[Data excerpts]
>>
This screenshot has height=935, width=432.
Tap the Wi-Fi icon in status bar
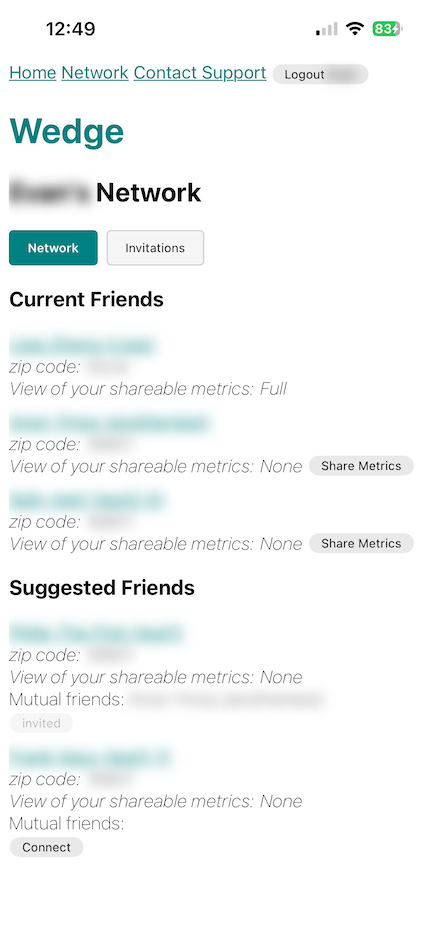click(355, 29)
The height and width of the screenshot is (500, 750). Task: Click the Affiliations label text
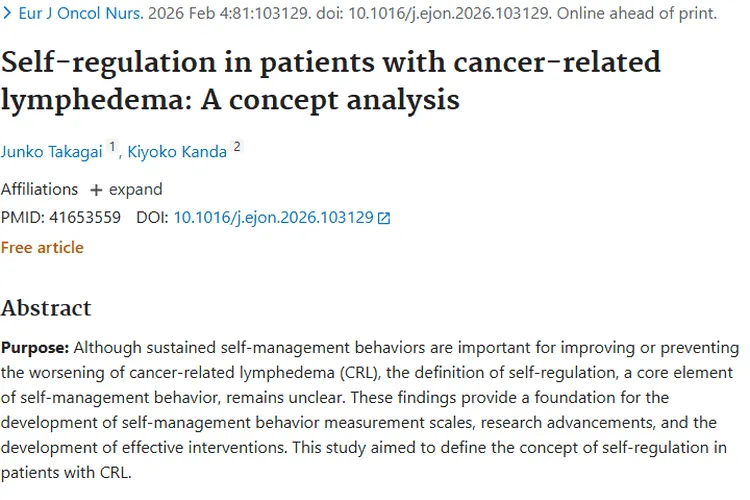[39, 189]
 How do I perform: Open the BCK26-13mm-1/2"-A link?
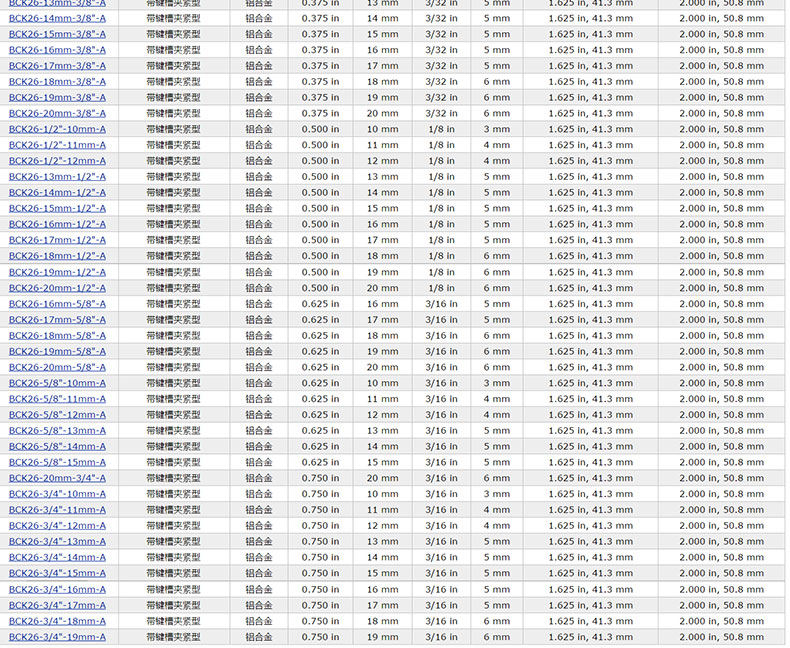[57, 177]
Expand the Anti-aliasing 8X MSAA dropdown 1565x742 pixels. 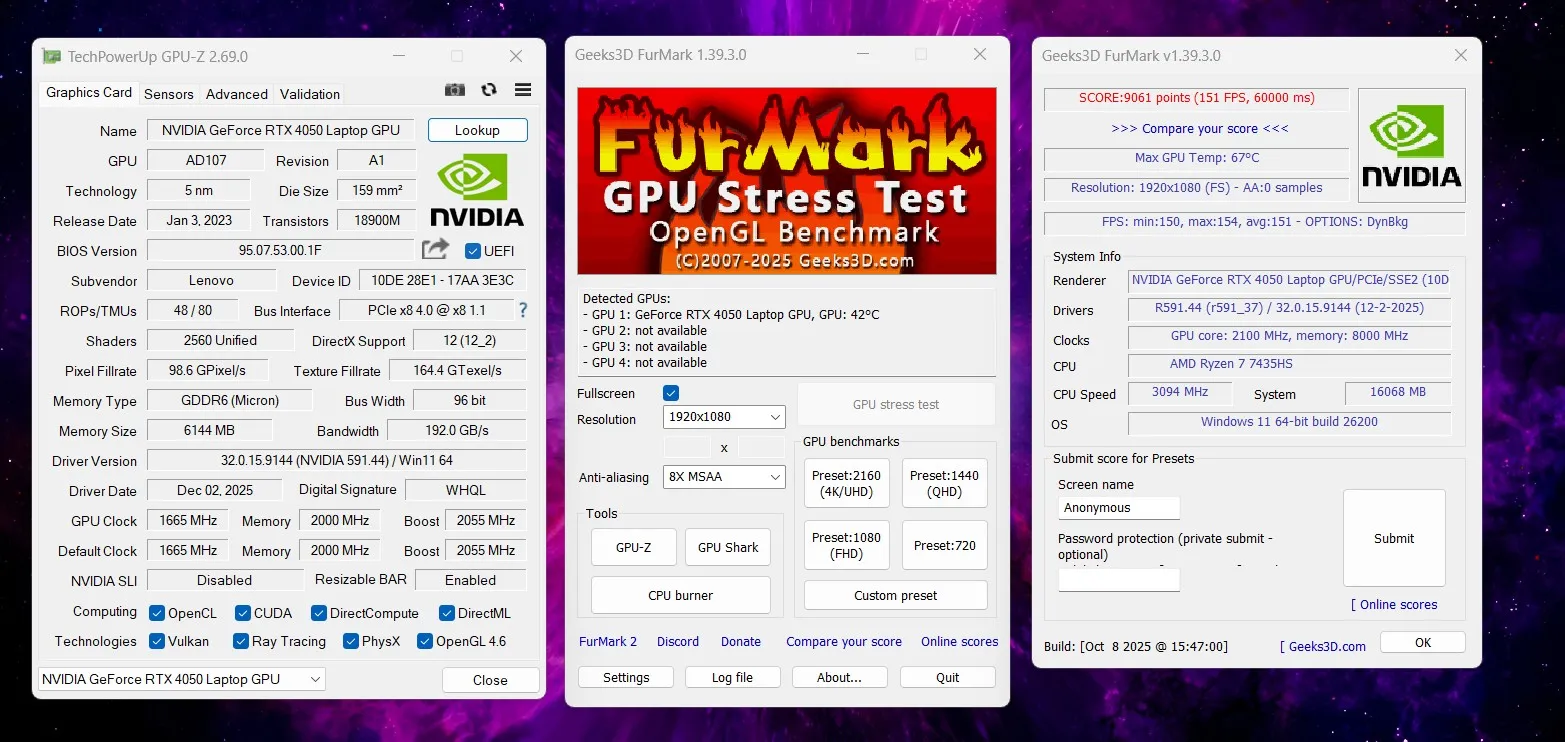point(724,477)
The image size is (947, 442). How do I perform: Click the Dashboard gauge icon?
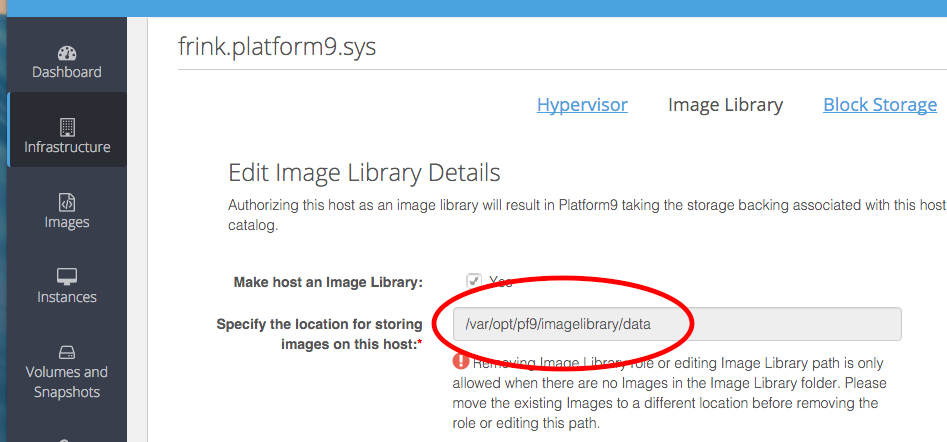pos(67,53)
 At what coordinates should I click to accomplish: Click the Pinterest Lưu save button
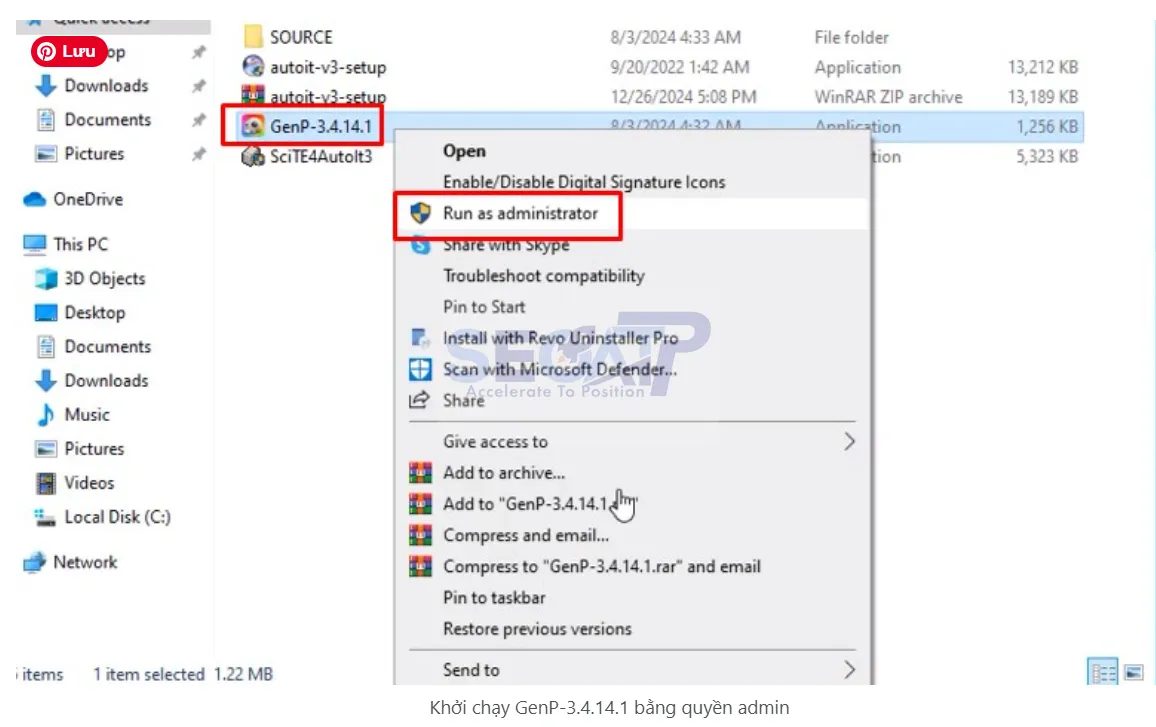(68, 51)
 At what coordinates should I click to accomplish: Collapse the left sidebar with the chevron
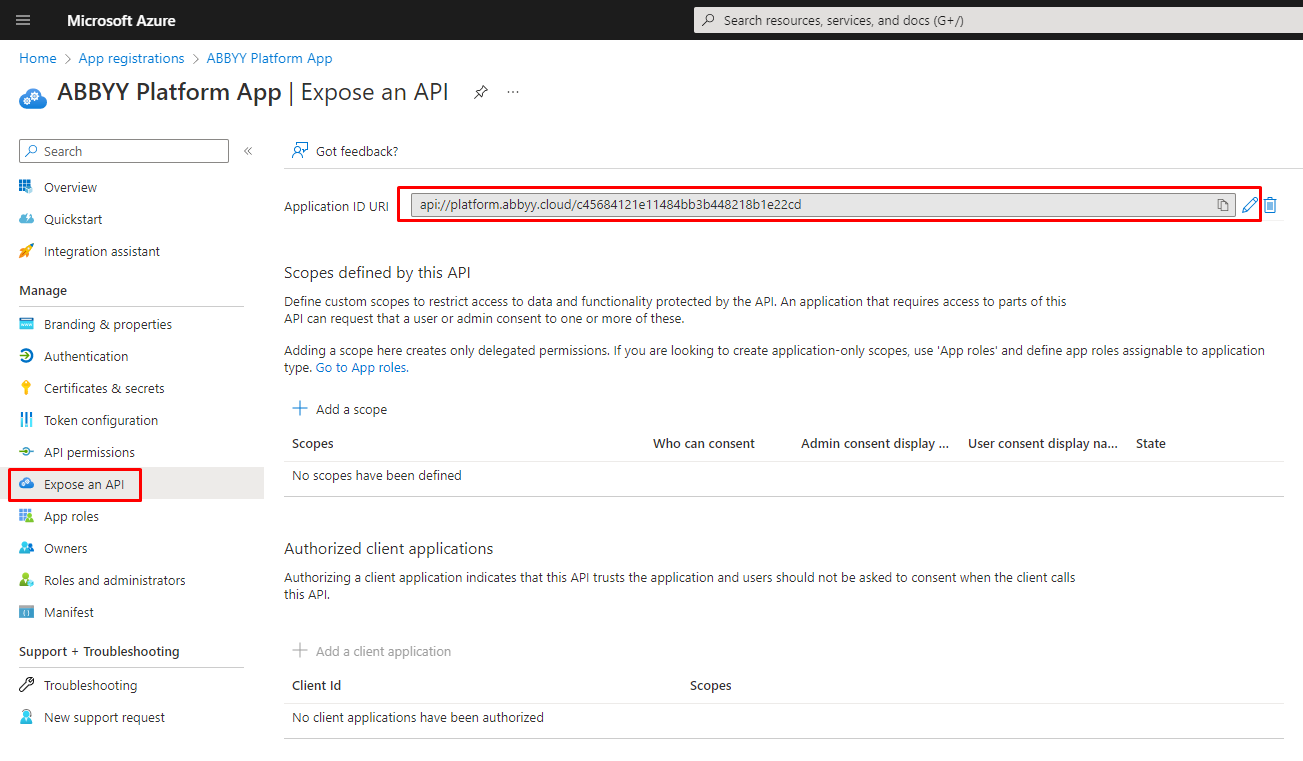click(248, 151)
<<
* _REQUIRED WORK_: Could you write out, word for word, the lines from the one containing "The image size" through the last line of the records, leaving out the pictures?

* _EXERCISE ANSWER_:
The image size is (947, 442). How do I perform: Click the Dashboard gauge icon?
pos(67,53)
 At what coordinates should I click to accomplish: Click the Pinterest Lưu save button
(68, 51)
 At what coordinates should I click to accomplish: Collapse the left sidebar with the chevron
click(248, 151)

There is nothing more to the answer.